Author: Griesemer, Sara B.; Van Slyke, Greta; Ehrbar, Dylan; Strle, Klemen; Yildirim, Tugba; Centurioni, Dominick A.; Walsh, Anne C.; Chang, Andrew K.; Waxman, Michael J.; St. George, Kirsten
Title: Evaluation of Specimen Types and Saliva Stabilization Solutions for SARS-CoV-2 Testing Cord-id: 1o8zpdve Document date: 2021_4_20
ID: 1o8zpdve
Snippet: Identifying SARS-CoV-2 infections through aggressive diagnostic testing remains critical to tracking and curbing the spread of the COVID-19 pandemic. Collection of nasopharyngeal swabs (NPS), the preferred sample type for SARS-CoV-2 detection, has become difficult due to the dramatic increase in testing and consequent supply strain.
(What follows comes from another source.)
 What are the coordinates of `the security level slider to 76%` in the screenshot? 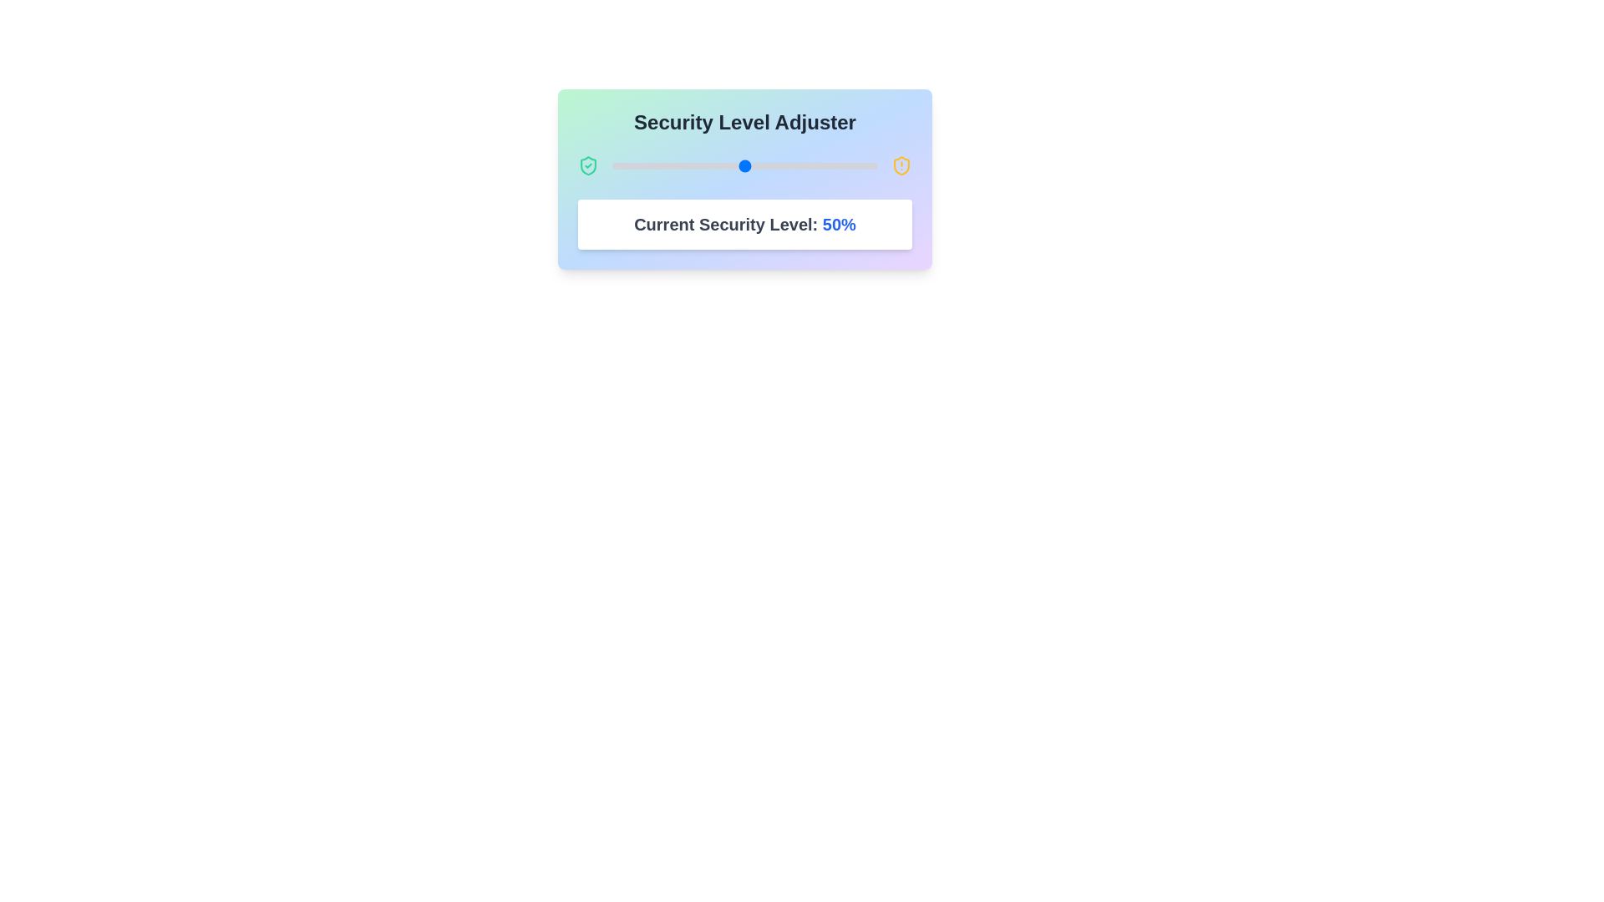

Therefore, alternative specimen types have been investigated that provide similar detection sensitivity with reduced health care exposure and the potential for self-
Document: Identifying SARS-CoV-2 infections through aggressive diagnostic testing remains critical to tracking and curbing the spread of the COVID-19 pandemic. Collection of nasopharyngeal swabs (NPS), the preferred sample type for SARS-CoV-2 detection, has become difficult due to the dramatic increase in testing and consequent supply strain. Therefore, alternative specimen types have been investigated that provide similar detection sensitivity with reduced health care exposure and the potential for self-collection. In this study, the detection sensitivity of SARS-CoV-2 in nasal swabs (NS) and saliva was compared to that of NPS using matched specimens from two outpatient cohorts in New York State (total n = 463). The first cohort showed only a 5.4% positivity, but the second cohort (n = 227) had a positivity rate of 41%, with sensitivity in NPS, NS, and saliva of 97.9%, 87.1%, and 87.1%, respectively. Whether the reduced sensitivity of NS or saliva is acceptable must be assessed in the settings where they are used. However, we sought to improve on it by validating a method to mix the two sample types, as the combination of nasal swab and saliva resulted in 94.6% SARS-CoV-2 detection sensitivity. Spiking experiments showed that combining them did not adversely affect the detection sensitivity in either. Virus stability in saliva was also investigated, with and without the addition of commercially available stabilizing solutions. The virus was stable in saliva at both 4°C and room temperature for up to 7 days. The addition of stabilizing solutions did not enhance stability and, in some situations, reduced detectable virus levels.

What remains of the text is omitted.